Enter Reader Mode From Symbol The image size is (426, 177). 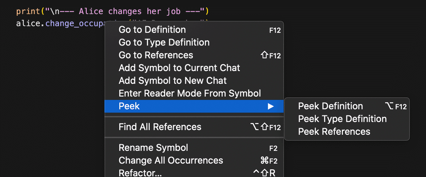tap(190, 93)
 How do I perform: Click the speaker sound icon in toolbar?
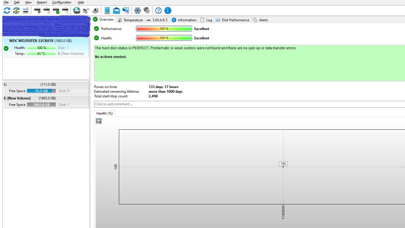(147, 10)
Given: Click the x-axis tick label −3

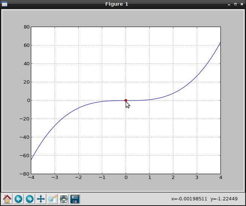Looking at the screenshot, I should pyautogui.click(x=54, y=178).
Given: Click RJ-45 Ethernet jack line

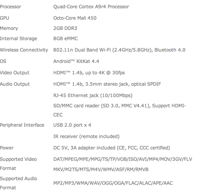Looking at the screenshot, I should pyautogui.click(x=93, y=95).
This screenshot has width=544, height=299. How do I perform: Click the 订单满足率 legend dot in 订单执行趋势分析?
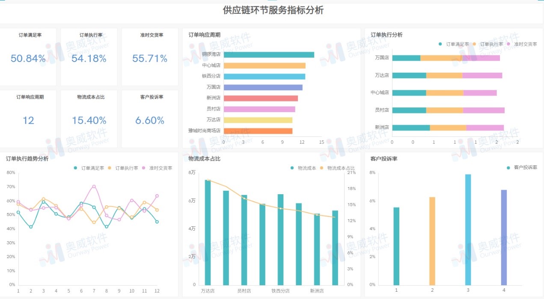click(76, 168)
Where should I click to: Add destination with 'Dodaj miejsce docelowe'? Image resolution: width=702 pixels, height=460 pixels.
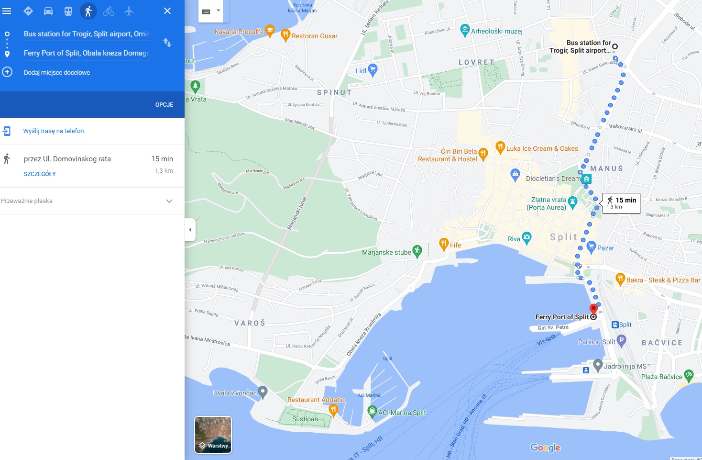[57, 72]
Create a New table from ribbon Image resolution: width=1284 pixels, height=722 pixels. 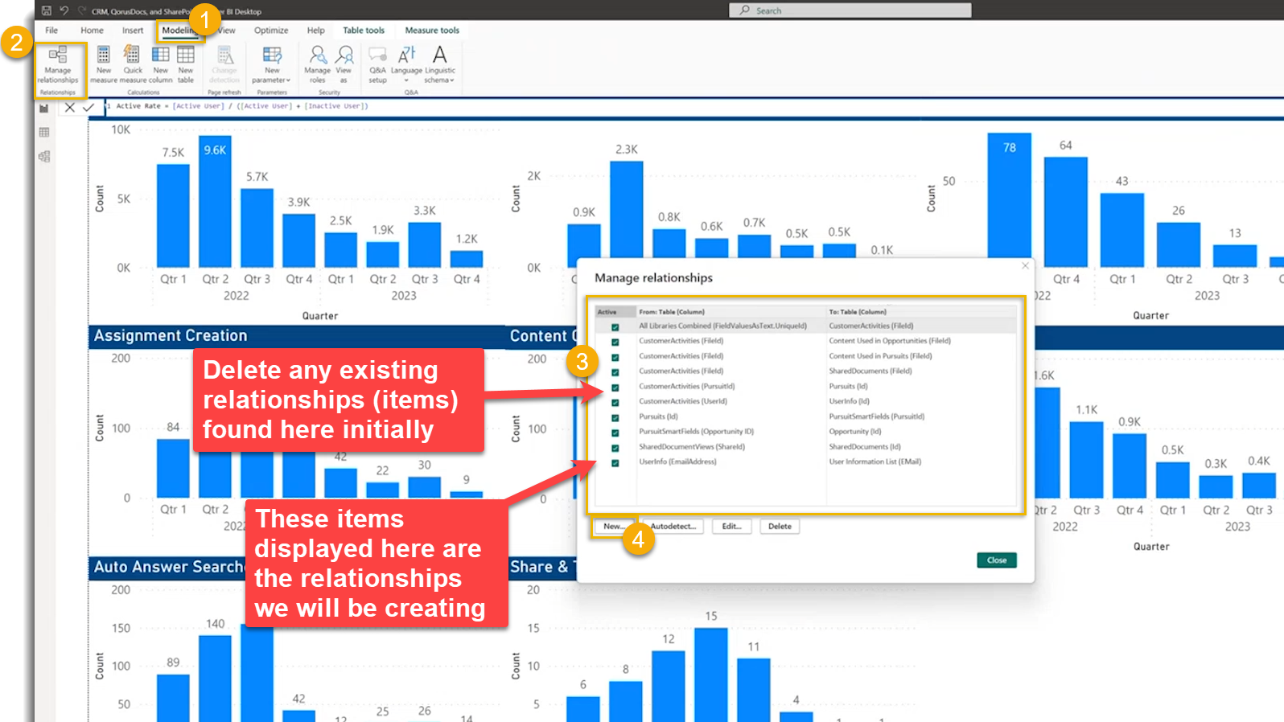pos(186,64)
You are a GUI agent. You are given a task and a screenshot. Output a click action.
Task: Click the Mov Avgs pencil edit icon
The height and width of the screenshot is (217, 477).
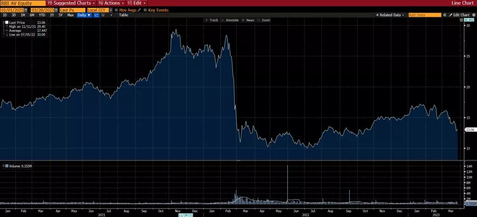139,10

Requirement: From the line containing "You are a GUI" to the last line of the records, inclusive, output the lines exactly as written and nothing else; leave out the pictures.

Task result:
You are a GUI agent. You are given a task and a screenshot. Output a click action.
Task: Click the Mov Avgs pencil edit icon
The height and width of the screenshot is (217, 477).
139,10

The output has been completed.